What you have to do: Among the records below, find each line containing the word "field" and copy it.

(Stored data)

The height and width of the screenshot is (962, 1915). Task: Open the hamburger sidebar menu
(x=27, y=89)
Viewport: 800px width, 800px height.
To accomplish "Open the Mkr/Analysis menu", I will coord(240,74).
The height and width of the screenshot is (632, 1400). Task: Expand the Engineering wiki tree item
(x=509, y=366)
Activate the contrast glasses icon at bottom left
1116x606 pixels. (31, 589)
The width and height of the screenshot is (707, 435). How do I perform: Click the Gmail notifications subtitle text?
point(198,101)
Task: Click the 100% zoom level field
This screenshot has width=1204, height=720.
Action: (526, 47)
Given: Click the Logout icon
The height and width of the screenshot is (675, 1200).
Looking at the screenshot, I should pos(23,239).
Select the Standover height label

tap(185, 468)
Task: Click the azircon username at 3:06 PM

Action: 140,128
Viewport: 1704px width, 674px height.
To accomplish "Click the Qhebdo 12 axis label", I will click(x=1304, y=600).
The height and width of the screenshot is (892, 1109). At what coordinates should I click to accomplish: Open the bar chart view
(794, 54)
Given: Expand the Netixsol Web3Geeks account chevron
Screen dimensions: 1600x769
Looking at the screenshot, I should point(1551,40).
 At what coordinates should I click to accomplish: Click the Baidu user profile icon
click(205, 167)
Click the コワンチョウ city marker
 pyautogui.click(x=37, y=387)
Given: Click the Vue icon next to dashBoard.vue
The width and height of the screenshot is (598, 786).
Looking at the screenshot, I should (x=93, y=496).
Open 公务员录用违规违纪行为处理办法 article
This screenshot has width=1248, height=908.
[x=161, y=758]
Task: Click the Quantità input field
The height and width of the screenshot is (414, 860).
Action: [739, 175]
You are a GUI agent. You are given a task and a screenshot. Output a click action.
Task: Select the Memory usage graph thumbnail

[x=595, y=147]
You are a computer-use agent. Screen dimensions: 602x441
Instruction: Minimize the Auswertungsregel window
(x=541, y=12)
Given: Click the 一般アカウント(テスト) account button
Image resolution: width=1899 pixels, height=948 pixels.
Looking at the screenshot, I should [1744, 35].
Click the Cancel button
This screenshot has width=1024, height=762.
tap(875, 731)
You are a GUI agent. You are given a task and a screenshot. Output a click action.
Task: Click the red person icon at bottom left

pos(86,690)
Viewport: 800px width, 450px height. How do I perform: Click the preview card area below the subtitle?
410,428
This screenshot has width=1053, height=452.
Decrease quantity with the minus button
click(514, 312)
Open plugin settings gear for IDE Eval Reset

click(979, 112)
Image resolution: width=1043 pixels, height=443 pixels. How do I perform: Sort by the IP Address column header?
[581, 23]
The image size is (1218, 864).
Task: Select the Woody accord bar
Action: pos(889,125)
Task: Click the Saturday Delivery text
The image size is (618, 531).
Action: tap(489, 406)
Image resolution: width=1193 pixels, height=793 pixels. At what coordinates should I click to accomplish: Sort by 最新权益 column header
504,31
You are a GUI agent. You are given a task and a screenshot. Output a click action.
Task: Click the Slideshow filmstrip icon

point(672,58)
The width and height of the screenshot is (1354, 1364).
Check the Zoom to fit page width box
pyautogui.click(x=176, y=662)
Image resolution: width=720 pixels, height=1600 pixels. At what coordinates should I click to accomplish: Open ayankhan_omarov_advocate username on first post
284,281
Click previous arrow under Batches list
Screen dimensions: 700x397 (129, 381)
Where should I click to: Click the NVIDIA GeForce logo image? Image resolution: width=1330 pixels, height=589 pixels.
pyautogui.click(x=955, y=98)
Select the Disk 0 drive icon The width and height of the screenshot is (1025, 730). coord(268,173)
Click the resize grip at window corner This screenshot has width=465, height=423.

Result of this task:
Task: Click the 100% zoom level field
Task: Click the Quantità input field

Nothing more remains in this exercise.